### Problem requirements
Return the records exactly, keeping every line as it is.

### Record excerpts

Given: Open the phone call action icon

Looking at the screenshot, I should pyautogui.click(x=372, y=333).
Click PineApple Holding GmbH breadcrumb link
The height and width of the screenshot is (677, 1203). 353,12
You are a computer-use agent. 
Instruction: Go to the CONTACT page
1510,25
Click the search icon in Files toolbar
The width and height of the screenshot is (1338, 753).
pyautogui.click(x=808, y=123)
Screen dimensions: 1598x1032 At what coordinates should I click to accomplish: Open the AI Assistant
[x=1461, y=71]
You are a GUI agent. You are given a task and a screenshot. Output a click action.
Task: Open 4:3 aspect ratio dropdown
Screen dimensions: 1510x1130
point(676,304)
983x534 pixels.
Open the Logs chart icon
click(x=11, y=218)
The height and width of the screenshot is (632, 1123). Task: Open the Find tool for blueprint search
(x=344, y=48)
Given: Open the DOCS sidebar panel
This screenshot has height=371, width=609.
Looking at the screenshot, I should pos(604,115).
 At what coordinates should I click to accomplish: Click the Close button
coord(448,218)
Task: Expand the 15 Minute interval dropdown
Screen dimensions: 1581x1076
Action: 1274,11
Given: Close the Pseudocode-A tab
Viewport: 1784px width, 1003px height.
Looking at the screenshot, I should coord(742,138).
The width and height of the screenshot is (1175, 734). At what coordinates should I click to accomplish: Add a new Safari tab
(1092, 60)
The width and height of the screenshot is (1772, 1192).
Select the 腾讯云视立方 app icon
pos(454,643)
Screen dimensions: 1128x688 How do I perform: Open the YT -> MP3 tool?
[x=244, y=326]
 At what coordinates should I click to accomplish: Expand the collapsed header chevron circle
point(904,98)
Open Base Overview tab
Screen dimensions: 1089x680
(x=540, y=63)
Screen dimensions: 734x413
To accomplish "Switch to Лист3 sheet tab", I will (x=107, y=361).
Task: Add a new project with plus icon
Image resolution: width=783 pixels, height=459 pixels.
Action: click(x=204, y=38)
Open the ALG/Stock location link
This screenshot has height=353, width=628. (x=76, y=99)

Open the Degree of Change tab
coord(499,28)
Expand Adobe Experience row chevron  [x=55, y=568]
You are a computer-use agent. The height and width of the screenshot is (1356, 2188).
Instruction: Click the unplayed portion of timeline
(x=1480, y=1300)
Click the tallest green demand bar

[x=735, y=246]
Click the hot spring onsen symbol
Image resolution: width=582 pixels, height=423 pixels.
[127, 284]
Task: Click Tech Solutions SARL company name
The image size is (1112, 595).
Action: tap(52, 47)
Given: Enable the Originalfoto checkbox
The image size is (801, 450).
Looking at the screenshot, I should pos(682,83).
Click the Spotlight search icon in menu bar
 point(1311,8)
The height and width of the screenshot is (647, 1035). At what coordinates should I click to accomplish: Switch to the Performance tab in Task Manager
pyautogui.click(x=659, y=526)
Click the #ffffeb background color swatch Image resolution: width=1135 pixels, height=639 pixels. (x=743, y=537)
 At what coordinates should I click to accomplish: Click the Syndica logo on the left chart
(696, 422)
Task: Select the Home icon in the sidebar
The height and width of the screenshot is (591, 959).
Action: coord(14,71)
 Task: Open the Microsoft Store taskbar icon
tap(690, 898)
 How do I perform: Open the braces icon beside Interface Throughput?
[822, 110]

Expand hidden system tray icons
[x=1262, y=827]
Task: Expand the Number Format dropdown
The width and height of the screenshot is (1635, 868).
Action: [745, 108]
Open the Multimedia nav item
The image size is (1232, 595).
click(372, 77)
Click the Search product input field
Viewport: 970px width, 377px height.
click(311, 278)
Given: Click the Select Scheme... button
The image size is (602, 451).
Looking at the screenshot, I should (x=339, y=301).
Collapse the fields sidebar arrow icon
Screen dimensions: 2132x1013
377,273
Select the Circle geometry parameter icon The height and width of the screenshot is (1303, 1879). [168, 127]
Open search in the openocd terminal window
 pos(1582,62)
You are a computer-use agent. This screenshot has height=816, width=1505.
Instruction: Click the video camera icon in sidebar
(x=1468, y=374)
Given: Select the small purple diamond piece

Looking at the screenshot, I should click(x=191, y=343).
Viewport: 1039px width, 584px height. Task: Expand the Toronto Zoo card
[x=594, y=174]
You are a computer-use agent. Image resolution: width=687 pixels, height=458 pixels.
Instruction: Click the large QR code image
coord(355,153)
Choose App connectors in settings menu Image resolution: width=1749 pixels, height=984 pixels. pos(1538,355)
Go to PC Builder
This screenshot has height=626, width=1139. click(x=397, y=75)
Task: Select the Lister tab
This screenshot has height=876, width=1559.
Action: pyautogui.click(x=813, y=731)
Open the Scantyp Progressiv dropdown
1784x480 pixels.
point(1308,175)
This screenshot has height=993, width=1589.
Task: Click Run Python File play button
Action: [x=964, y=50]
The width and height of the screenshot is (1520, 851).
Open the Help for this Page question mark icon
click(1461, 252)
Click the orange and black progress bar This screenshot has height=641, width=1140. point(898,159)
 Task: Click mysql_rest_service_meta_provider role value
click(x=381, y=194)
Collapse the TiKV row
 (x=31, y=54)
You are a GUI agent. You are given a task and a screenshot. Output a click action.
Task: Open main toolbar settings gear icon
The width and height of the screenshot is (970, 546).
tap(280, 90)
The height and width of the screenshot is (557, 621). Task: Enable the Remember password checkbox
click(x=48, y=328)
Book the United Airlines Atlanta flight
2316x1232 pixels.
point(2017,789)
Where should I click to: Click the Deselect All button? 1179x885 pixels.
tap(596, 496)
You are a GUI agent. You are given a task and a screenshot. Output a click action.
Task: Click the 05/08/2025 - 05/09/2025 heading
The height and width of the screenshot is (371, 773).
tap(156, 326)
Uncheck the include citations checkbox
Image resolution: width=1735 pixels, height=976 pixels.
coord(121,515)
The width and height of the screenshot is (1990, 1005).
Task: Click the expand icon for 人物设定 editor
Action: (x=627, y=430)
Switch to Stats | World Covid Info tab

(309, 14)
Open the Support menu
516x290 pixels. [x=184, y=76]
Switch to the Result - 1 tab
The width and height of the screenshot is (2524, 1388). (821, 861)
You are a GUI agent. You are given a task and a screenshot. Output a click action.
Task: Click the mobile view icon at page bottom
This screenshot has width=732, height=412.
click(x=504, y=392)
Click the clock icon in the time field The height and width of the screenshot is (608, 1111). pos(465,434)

### Output of the task
Given: Open the phone call action icon

Looking at the screenshot, I should pyautogui.click(x=372, y=333).
Click PineApple Holding GmbH breadcrumb link
The height and width of the screenshot is (677, 1203). 353,12
You are a computer-use agent. 
Instruction: Go to the CONTACT page
1510,25
Click the search icon in Files toolbar
The width and height of the screenshot is (1338, 753).
pyautogui.click(x=808, y=123)
Screen dimensions: 1598x1032 At what coordinates should I click to accomplish: Open the AI Assistant
[x=1461, y=71]
You are a GUI agent. You are given a task and a screenshot. Output a click action.
Task: Open 4:3 aspect ratio dropdown
Screen dimensions: 1510x1130
point(676,304)
983x534 pixels.
Open the Logs chart icon
click(x=11, y=218)
The height and width of the screenshot is (632, 1123). Task: Open the Find tool for blueprint search
(x=344, y=48)
Given: Open the DOCS sidebar panel
This screenshot has height=371, width=609.
Looking at the screenshot, I should pos(604,115).
 At what coordinates should I click to accomplish: Click the Close button
coord(448,218)
Task: Expand the 15 Minute interval dropdown
Screen dimensions: 1581x1076
Action: 1274,11
Given: Close the Pseudocode-A tab
Viewport: 1784px width, 1003px height.
Looking at the screenshot, I should coord(742,138).
The width and height of the screenshot is (1175, 734). At what coordinates should I click to accomplish: Add a new Safari tab
(1092, 60)
The width and height of the screenshot is (1772, 1192).
Select the 腾讯云视立方 app icon
pos(454,643)
Screen dimensions: 1128x688 How do I perform: Open the YT -> MP3 tool?
[x=244, y=326]
 At what coordinates should I click to accomplish: Expand the collapsed header chevron circle
point(904,98)
Open Base Overview tab
Screen dimensions: 1089x680
(x=540, y=63)
Screen dimensions: 734x413
To accomplish "Switch to Лист3 sheet tab", I will (x=107, y=361).
Task: Add a new project with plus icon
Image resolution: width=783 pixels, height=459 pixels.
Action: click(x=204, y=38)
Open the ALG/Stock location link
This screenshot has height=353, width=628. (x=76, y=99)

Open the Degree of Change tab
coord(499,28)
Expand Adobe Experience row chevron  [x=55, y=568]
You are a computer-use agent. The height and width of the screenshot is (1356, 2188).
Instruction: Click the unplayed portion of timeline
(x=1480, y=1300)
Click the tallest green demand bar

[x=735, y=246]
Click the hot spring onsen symbol
Image resolution: width=582 pixels, height=423 pixels.
[127, 284]
Task: Click Tech Solutions SARL company name
The image size is (1112, 595).
Action: tap(52, 47)
Given: Enable the Originalfoto checkbox
The image size is (801, 450).
Looking at the screenshot, I should pos(682,83).
Click the Spotlight search icon in menu bar
 point(1311,8)
The height and width of the screenshot is (647, 1035). At what coordinates should I click to accomplish: Switch to the Performance tab in Task Manager
pyautogui.click(x=659, y=526)
Click the #ffffeb background color swatch Image resolution: width=1135 pixels, height=639 pixels. (x=743, y=537)
 At what coordinates should I click to accomplish: Click the Syndica logo on the left chart
(696, 422)
Task: Select the Home icon in the sidebar
The height and width of the screenshot is (591, 959).
Action: coord(14,71)
 Task: Open the Microsoft Store taskbar icon
tap(690, 898)
 How do I perform: Open the braces icon beside Interface Throughput?
[822, 110]

Expand hidden system tray icons
[x=1262, y=827]
Task: Expand the Number Format dropdown
The width and height of the screenshot is (1635, 868).
Action: [745, 108]
Open the Multimedia nav item
The image size is (1232, 595).
click(372, 77)
Click the Search product input field
Viewport: 970px width, 377px height.
click(311, 278)
Given: Click the Select Scheme... button
The image size is (602, 451).
Looking at the screenshot, I should (x=339, y=301).
Collapse the fields sidebar arrow icon
Screen dimensions: 2132x1013
377,273
Select the Circle geometry parameter icon The height and width of the screenshot is (1303, 1879). [168, 127]
Open search in the openocd terminal window
 pos(1582,62)
You are a computer-use agent. This screenshot has height=816, width=1505.
Instruction: Click the video camera icon in sidebar
(x=1468, y=374)
Given: Select the small purple diamond piece

Looking at the screenshot, I should click(x=191, y=343).
Viewport: 1039px width, 584px height. Task: Expand the Toronto Zoo card
[x=594, y=174]
You are a computer-use agent. Image resolution: width=687 pixels, height=458 pixels.
Instruction: Click the large QR code image
coord(355,153)
Choose App connectors in settings menu Image resolution: width=1749 pixels, height=984 pixels. pos(1538,355)
Go to PC Builder
This screenshot has height=626, width=1139. click(x=397, y=75)
Task: Select the Lister tab
This screenshot has height=876, width=1559.
Action: pyautogui.click(x=813, y=731)
Open the Scantyp Progressiv dropdown
1784x480 pixels.
point(1308,175)
This screenshot has height=993, width=1589.
Task: Click Run Python File play button
Action: [x=964, y=50]
The width and height of the screenshot is (1520, 851).
Open the Help for this Page question mark icon
click(1461, 252)
Click the orange and black progress bar This screenshot has height=641, width=1140. point(898,159)
 Task: Click mysql_rest_service_meta_provider role value
click(x=381, y=194)
Collapse the TiKV row
 (x=31, y=54)
You are a GUI agent. You are given a task and a screenshot. Output a click action.
Task: Open main toolbar settings gear icon
The width and height of the screenshot is (970, 546).
tap(280, 90)
The height and width of the screenshot is (557, 621). Task: Enable the Remember password checkbox
click(x=48, y=328)
Book the United Airlines Atlanta flight
2316x1232 pixels.
point(2017,789)
Where should I click to: Click the Deselect All button? 1179x885 pixels.
tap(596, 496)
You are a GUI agent. You are given a task and a screenshot. Output a click action.
Task: Click the 05/08/2025 - 05/09/2025 heading
The height and width of the screenshot is (371, 773).
tap(156, 326)
Uncheck the include citations checkbox
Image resolution: width=1735 pixels, height=976 pixels.
coord(121,515)
The width and height of the screenshot is (1990, 1005).
Task: Click the expand icon for 人物设定 editor
Action: (x=627, y=430)
Switch to Stats | World Covid Info tab

(309, 14)
Open the Support menu
516x290 pixels. [x=184, y=76]
Switch to the Result - 1 tab
The width and height of the screenshot is (2524, 1388). (821, 861)
You are a GUI agent. You are given a task and a screenshot. Output a click action.
Task: Click the mobile view icon at page bottom
This screenshot has width=732, height=412.
click(x=504, y=392)
Click the clock icon in the time field The height and width of the screenshot is (608, 1111). pos(465,434)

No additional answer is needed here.